Berkeley Lab IT Status


(Resolved) Saturday, November 7 2020 ~4:00PM

Update 9:30 PM:

The 50A-2109C scientific colo facility is back online and available for system owners to start their servers back up. We believe that all other network systems are also functioning normally at this time.

Update 7:50 PM:

Power has been restored to the impacted buildings. We believe that network and other communications have returned to normal operation. The 50A-2109C scientific colo facility remains offline while Facilities troubleshoots cooling in Building 50A.

IT will continue to work to verify that all systems are operating normally and bring the remaining systems online as soon as cooling is available.


Original notice at 4:30 PM:

Unanticipated power outages as a result of generator testing work for the site have caused the shutdown of numerous IT systems. IT staff are onsite shutting down systems in order to manage heat load in the IT Datacenters. No ETA for restoration.

Details:

50, 50A, 50B, 50C, 50E, 50F, 54, 55, 55A, 56, 56A, 56M, 60, 63, 64, 65, 65A, 65B, 70, 70A, 71, 71A, 71B, 71 Trailers, 88, 91, 91U, 90 Complex

At 16:00:05 this afternoon power was lost to the above buildings. Network services in all of those listed buildings

experience disruptions, although some limited network fed by standby

generators has come back online since that time. Other network survived

the initial outage on battery backup but is failing as the batteries are

exhausted.


IT has no ETA for restoration of power at this time. When we have

information about power restoration and network service restoration we

will update this announcement.


IT has shut down systems in 2109 and 2275 to manage heat and power load while on generator backup. Core business systems, cyber systems, and productivity systems are not impacted. HPCS systems, scientific colo in 2109, and numerous other systems are offline.

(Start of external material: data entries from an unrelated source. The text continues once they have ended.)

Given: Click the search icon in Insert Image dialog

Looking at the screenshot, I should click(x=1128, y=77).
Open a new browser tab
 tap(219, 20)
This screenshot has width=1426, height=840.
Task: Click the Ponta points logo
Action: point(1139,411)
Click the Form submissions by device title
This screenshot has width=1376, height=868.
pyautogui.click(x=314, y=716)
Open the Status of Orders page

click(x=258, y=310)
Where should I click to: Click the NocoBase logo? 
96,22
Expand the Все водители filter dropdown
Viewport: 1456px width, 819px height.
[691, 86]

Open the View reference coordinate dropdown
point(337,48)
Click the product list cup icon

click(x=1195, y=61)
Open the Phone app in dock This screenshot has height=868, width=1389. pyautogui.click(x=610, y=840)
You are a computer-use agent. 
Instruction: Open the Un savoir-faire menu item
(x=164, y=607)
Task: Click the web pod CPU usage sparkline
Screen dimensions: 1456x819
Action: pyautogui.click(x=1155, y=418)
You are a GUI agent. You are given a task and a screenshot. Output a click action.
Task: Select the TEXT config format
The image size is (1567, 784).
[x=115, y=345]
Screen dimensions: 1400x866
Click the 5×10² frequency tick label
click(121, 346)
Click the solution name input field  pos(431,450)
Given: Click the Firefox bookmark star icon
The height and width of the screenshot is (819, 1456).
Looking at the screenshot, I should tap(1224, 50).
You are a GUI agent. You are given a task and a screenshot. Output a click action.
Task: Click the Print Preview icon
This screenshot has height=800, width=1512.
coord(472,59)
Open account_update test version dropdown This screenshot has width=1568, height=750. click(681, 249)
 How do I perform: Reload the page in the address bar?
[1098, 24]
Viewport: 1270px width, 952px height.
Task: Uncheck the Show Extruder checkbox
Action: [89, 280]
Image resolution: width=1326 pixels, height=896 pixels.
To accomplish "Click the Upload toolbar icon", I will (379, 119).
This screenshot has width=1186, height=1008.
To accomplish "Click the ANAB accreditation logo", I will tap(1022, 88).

(Resolved) Thursday, October 15, 2020 12:30 PM - Commons

We are currently experiencing issues loading Commons pages. Our team is currently working on resolving the issue.

(Resolved) Monday, September 14, 2020 - MFA Issues

Users may experience some issues when using MFA to login to services (Gmail, Calendar, LETS, FMS, etc.). We are currently investigating these issues.

(Resolved) Sunday, September 13, 2020 - MFA Issues

A brief MFA outage began at approximately 4:30 PM today. The issue was resolved by 6 PM.

(Completed) Sarturday, September 12, 2020 - Multi Factor Authentication Upgrade


On Saturday, September 12, 2020, between 10 PM and 12 AM Sunday, IT will be performing an upgrade of the servers that handle Multi Factor Authentication (MFA) for the Lab.

While we expect limited to no interruption to the MFA service during this period, there is a potential for outages lasting as long as 30 minutes. If such an outage occurs, it may impact logging into services that require MFA, including the Lab's Web single sign-on service at login.lbl.gov, FMS, and IT's HPC clusters.

During the upgrade period, users will not be able to create or modify existing tokens. Should you use a Yubikey during this period to login and later experience problems, we recommend that you login to the MFA Management application at https://identity.lbl.gov/mfa and resync the affected token.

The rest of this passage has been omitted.